Les méchants de l'histoire, eux, sont tout ce qu'il y a de plus caricatural. Entre Oscar Isaac (alias le prince Jean, plus fourbe et cupide que jamais), Mark Strong (alias Godefroy, l'homme de main infidèle du prince), Eileen Atkins (alias Aliénor d'Aquitaine, la mère du prince Jean, qui baisse les yeux devant son fils), et Matthew MacFayden (alias le shérif de Nottingham, absent pendant quasiment tout le film); les méchants sont ici extrêmement stéréotypés. À vrai dire, beaucoup trop pour être totalement crédibles... mais bon, passons.

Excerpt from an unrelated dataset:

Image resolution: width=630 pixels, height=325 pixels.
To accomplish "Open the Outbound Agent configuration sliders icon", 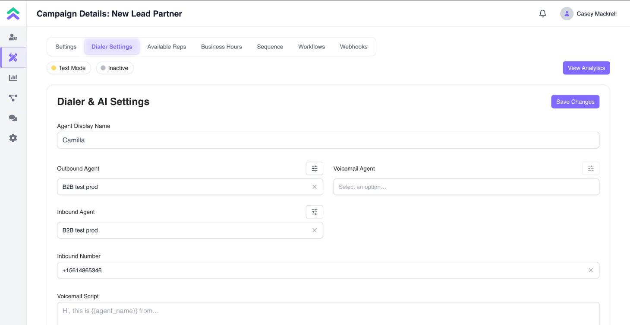I will [315, 168].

Les plus susceptibles se vexeront peut-être aussi de l'image très négative qui est donnée des Français; qui, il faut le dire, n'ont pas vraiment le beau rôle dans cette superproduction; et apparaissent plutôt comme des faire-valoir (voir la scène de bataille finale, où les Français, pas courageux pour un sou, détalent comme des lapins devant l'ennemi...). En parlant de ça, on notera la présence au générique d'une actrice française, Léa Seydoux, qui prête ses traits à Isabelle d'Angoulême, la sensuelle compagne du prince Jean.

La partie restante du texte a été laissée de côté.